Les “féminicides politiques”, ce sont les meurtres des femmes activistes, à la fois parce qu’elles sont engagées dans un combat public, mais aussi spécifiquement parce qu’elles sont des femmes. Ces crimes terrifiants font en effet l’objet de modes opératoires genrés que dix journalistes du collectif français Youpress ont investigués à travers l’étude de 287 meurtres dans 58 pays. Leur enquête, “Femmes à abattre”, montre également le continuum des violences subies par ces femmes dont les meurtres restent, dans une écrasante majorité, impunis.

La première partie de ce grand format met la lumière sur les féminicides politiques dans le monde ; cette seconde partie est consacrée à la Belgique. Si aucune femme engagée dans la vie publique n’a été assassinée, le pays n’est pas à l’abri d’une attaque. Les mêmes mécanismes y sont à l’œuvre.

Texte : Delphine Bauer, David Breger, Hélène Molinari (Youpress). 

© Juliette Robert (Youpress).

Sur des vidéos mises en ligne en octobre 2020, un homme. Armé d’une batte de baseball, il déverse sa haine des femmes et des féministes qui “pourrissent nos vies”. Il se dit prêt à donner sa vie et invite d’autres sympathisants à se joindre à lui “contre ce fléau”. Le 17 octobre, il écrit : “Arrêtez de me critiquer parce que ça va aller mal, vous allez entendre parler de moi comme Elliot Rodger [Californien auteur en 2014 d’une tuerie de masse ciblant spécifiquement les femmes, ndlr]”. Cet homme s’appelle Sami Haenen. Il a 34 ans, sans emploi, il vit à Flémalle, dans la province de Liège. La référence attire l’attention de la police française qui émet un signalement aux autorités belges.

En octobre 2021, Sami Haenen est jugé par la cour d’assises de Liège pour incitation à la haine et à la violence envers les femmes. Interrogé par notre équipe, son avocat Alexandre Wilmotte, minimise : “Il ne faisait que répondre à des menaces qui lui avaient aussi été adressées par des féministes.” Pourtant, c’est la première fois dans le pays qu’un justiciable présenté devant un jury populaire est condamné pour des propos menaçants tenus sur les réseaux sociaux – 12 mois de prison avec sursis probatoire de deux ans.

La condamnation “a généré un certain émoi, surtout chez les associations féministes qui ont craint que quelque chose puisse se produire de manière concrète”, reconnaît l’avocat. Dans l’arrêt de condamnation, les juges expliquent les motifs du jugement par “la gravité des faits de menaces qui infèrent dans la population, particulièrement chez les femmes, un sentiment généralisé d’insécurité.”

Des menaces genrées

C’est dans ce climat de traque qu’évoluent de plus en plus les femmes présentes dans la sphère publique, politique, les journalistes, les militantes associatives. La dernière en date en Belgique, au moment de publier ces lignes ? Sarah Schlitz.

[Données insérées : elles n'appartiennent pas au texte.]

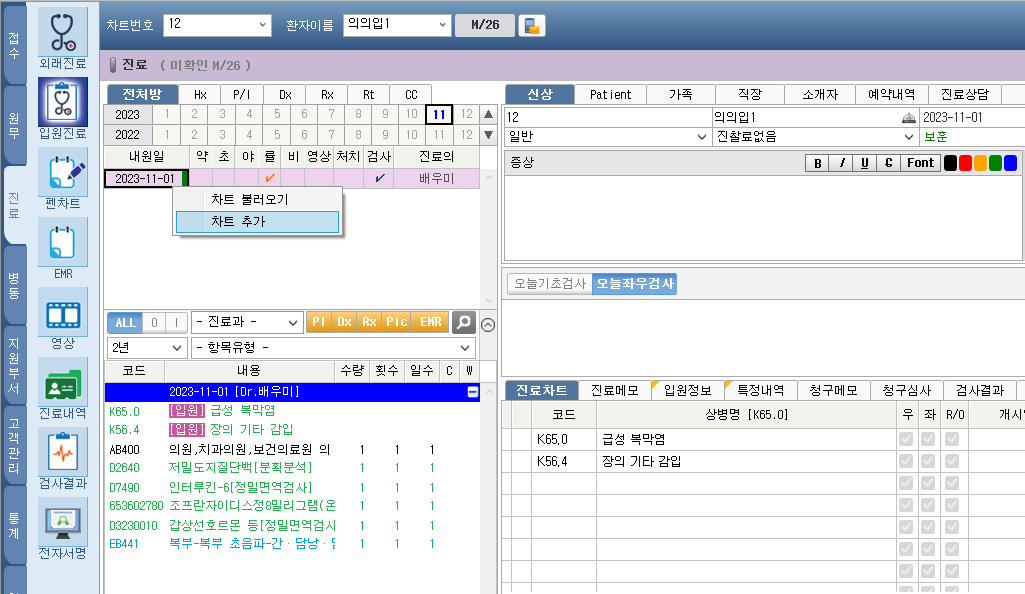Open the 차트번호 dropdown
This screenshot has width=1025, height=594.
click(263, 24)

Le 26 avril, l’ancienne secrétaire d’État à l’Égalité des genres et à la Diversité (à l’origine de la loi Stop Féminicide votée ce jeudi 29 juin, voir notre dossier en ligne sur le sujet) donne sa démission après que la N-VA lui a reproché l’usage d’un logo personnel sur des actions financées par de l’argent public et malgré ses excuses formulées en commission. Aussitôt l’asbl féministe Vie Féminine initie une lettre ouverte rassemblant 23 associations de femmes de tout le pays. “Ne soyons pas naïves et naïfs, nous pouvons raisonnablement craindre que les attaques répétées vis-à-vis de Sarah Schlitz ne visaient pas uniquement la messagère mais bien les compétences et les luttes qu’elle incarne”, écrivent les signataires,  évoquant d’autres personnalités ayant commis “des erreurs politiques beaucoup plus graves qui n’ont pas mené au même battage médiatique et à autant de pression”.

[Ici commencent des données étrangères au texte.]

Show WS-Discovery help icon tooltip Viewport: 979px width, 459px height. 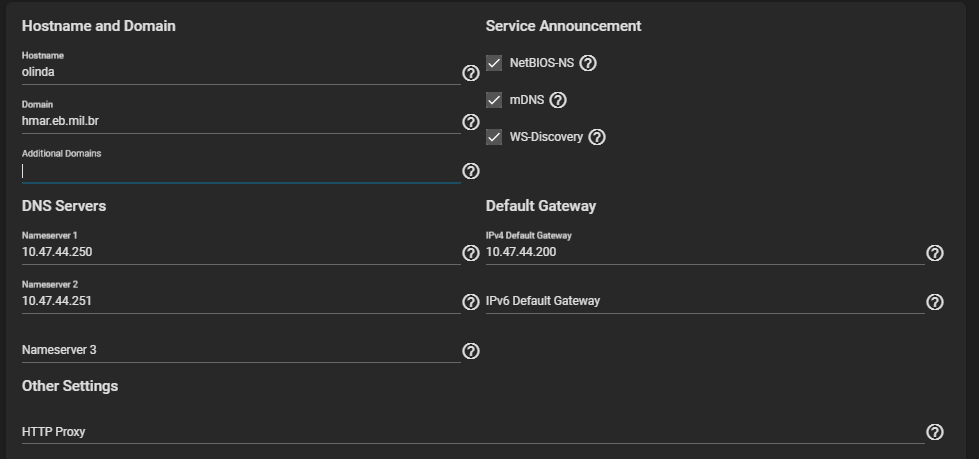coord(597,137)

La haine des femmes n’a jamais été aussi virulente

Étonnant ? Pas pour la journaliste et autrice Myriam Leroy, réalisatrice avec Florence Hainaut de l’édifiant documentaire #SalePute, elle-même victime de cyberharcèlement, qui estime que “la haine des femmes n’a jamais été aussi virulente”. C’est le classique backlash, mouvement de réaction mené contre celles qui revendiquent une place dans l’espace public. Pour celles entrées en politique, attaquer leur genre est devenu une règle.

Une grande poupée à mon effigie pendait à une potence.

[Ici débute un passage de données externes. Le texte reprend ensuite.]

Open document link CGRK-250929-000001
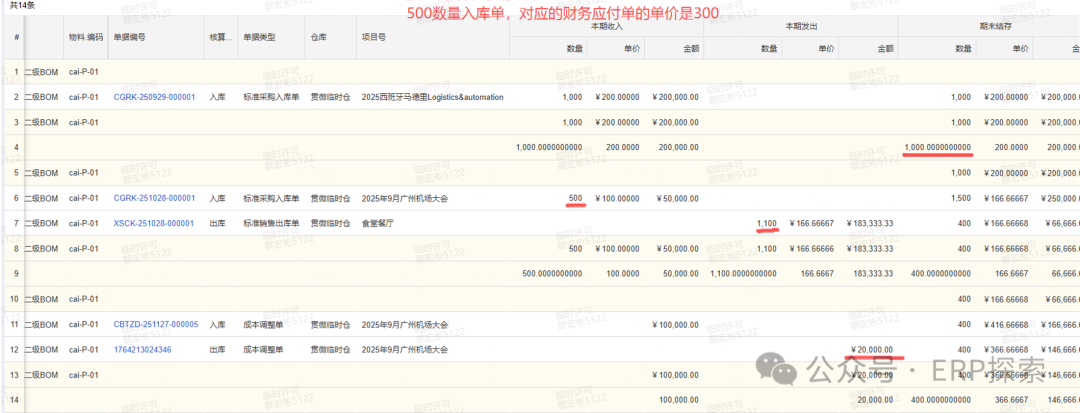 [x=154, y=97]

“Si je devais recevoir un centime pour chaque insulte, je pourrais rembourser la dette belge !”, ironise la ministre de l’Environnement, de la Justice, du Tourisme et de l’Énergie dans le gouvernement flamand, Zuhal Demir (N-VA). Dans ses réponses écrites à nos questions, elle évoque les références systématiques à son genre. “La plupart des menaces que je reçois proviennent de personnes qui s’opposent à mes positions politiques. Mais elles finissent toujours par parler du fait que je suis une femme.” En 2017, elle est menacée de viol par mail. Son agresseur est condamné à 150 heures de travaux d’intérêt général. Et depuis un accord sur les émissions d’azote qu’elle a négocié en 2022, elle a été intimidée par de nombreux fermiers mécontents, prêts à “lui rendre visite” à son domicile. “Une fois, j’ai été coincée entre des tracteurs : sur l’un d’eux, une grande poupée à mon effigie pendait à une potence. Je peux vous dire, cela m’a rendue nerveuse.”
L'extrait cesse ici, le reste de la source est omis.